*Problem statement:* Lines before the one containing "Servizi (45, 1072)" are to be skipped; reproduce that line and the rest of the records below exactly.

*** Begin section ***

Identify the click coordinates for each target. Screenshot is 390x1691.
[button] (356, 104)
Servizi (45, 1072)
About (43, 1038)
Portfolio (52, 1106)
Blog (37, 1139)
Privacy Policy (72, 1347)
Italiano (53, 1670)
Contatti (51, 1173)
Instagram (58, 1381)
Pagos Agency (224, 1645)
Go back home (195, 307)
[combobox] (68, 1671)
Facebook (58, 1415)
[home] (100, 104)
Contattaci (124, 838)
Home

*** End section ***

*Response area:*
Servizi (45, 1072)
About (43, 1038)
Portfolio (52, 1106)
Blog (37, 1139)
Privacy Policy (72, 1347)
Italiano (53, 1670)
Contatti (51, 1173)
Instagram (58, 1381)
Pagos Agency (224, 1645)
Go back home (195, 307)
[combobox] (68, 1671)
Facebook (58, 1415)
[home] (100, 104)
Contattaci (124, 838)
Home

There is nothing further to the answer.